Born Chantal Passamonte in Durban, South Africa, she relocated to London in 1991. She took a position at the Ambient Soho record store and helped stage the eclectic club series Telepathic Fish. After a stint at 4AD she joined Warp as a publicist in 1994 and also served as a resident DJ for the label’s Blech club night. Adopting the name Mira Calix, she issued her debut 12", Ilanga, on Warp in 1996, then the 1998 EP Pin Skeeling, which included a Boards of Canada remix. A Peel Session EP and the full-length One on One both appeared in 2000, reflecting shoegaze influences alongside ambient and experimental techno. The Prickle EP followed in 2001, and her second album, Skimskitta, arrived in 2003.

That same year she released Nunu, an excerpt from a 2002 Geneva festival work that incorporated live insects. She performed the piece with the London Sinfonietta at London’s Royal Festival Hall in 2003; excerpts from both renditions appeared on 3 Commissions in 2004, after which the work toured internationally. With London Sinfonietta pianist Sarah Nicolls and sound designer David Sheppard she formed Alexander’s Annexe, whose album Push Door to Exit came out on Warp in 2006. Eyes Set Against the Sun, issued in early 2007, featured the Britten-Pears Orchestra, Streetwise Opera, and the Woodbridge School Junior Choir. The Elephant in the Room, containing commissioned pieces that included collaborations with cellist Oliver Coates, followed in 2008. Her surround-sound installation My Secret Heart, commissioned by Streetwise Opera and premiered in December 2008, received a Royal Philharmonic Society Award and a British Composer Award in 2009. Also that year she and Coates supplied a cover of Boards of Canada’s “In a Beautiful Place Out in the Country” to the Warp20 (Recreated) compilation.
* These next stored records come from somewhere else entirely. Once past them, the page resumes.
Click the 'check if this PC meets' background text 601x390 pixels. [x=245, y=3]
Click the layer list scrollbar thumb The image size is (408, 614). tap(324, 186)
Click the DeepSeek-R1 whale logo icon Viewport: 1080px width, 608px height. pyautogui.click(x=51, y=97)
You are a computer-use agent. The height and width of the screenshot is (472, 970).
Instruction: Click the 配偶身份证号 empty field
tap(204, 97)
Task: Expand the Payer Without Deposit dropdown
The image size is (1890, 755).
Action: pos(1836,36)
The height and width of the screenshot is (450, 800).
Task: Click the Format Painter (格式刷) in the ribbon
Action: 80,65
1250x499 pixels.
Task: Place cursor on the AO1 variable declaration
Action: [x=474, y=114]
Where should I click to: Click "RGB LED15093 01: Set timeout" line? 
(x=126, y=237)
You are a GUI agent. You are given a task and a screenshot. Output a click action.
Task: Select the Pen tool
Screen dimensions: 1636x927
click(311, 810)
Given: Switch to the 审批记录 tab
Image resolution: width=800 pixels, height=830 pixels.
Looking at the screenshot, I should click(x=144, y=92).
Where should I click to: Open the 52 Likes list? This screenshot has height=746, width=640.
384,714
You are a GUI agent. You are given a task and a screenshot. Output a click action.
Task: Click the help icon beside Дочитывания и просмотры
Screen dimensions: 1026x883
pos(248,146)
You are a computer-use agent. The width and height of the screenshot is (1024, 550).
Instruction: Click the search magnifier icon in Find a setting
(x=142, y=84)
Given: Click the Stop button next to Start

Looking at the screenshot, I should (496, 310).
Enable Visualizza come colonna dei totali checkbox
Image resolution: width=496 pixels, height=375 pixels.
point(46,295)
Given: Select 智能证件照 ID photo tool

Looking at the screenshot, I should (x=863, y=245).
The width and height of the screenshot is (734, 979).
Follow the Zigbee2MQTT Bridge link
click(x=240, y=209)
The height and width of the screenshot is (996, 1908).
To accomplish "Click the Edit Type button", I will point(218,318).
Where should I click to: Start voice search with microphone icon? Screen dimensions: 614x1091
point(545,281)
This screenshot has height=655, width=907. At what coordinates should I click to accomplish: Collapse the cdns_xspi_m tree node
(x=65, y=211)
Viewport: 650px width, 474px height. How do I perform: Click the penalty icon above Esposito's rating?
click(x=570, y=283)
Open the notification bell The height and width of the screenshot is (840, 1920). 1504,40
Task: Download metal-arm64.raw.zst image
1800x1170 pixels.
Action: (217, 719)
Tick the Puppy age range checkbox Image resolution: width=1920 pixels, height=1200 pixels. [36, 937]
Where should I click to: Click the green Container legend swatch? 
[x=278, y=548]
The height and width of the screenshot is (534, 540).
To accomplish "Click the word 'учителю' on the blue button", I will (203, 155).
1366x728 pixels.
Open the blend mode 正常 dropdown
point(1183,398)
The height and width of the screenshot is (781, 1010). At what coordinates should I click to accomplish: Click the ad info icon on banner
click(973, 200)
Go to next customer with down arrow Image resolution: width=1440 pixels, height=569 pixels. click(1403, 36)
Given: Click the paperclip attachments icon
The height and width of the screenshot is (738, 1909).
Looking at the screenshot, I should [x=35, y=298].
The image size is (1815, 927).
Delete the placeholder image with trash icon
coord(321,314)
Andrea Parker’s Aperture label issued Lost Foundling 1999-2004 by Cliffordandcalix, her duo with Seefeel’s Mark Clifford, in 2010. Throughout much of the decade Calix concentrated on composing for film, opera, and theater rather than issuing recordings; she collaborated with poet Alice Oswald and ensemble Bang on a Can in 2010. Her choral score for Fables: A Film Opera earned a British Composer Award nomination in 2011. If Then While For, written for the Ada Project with Conrad Shawcross, appeared as a one-sided Vinyl Factory EP in 2014. The large-scale installation Inside There Falls premiered at the Sydney Festival in 2015. The next year she presented Moving Museum 35, a temporary mixed-media work placed aboard a public bus in Nanjing, China, developed with students from the Nanjing University of the Arts. In 2017 she composed organ pieces for the Organ Reframed event at London’s Union Chapel. Returning to Warp in 2019, she issued the four-track EP Utopia, whose minimal, angular electronics and vocals echoed her earlier label output. The collage-style full-length absent origin, released in 2021, drew inspiration from Kurt Schwitters, Max Ernst, and Henri Matisse. In March 2022 Warp announced that Calix had died.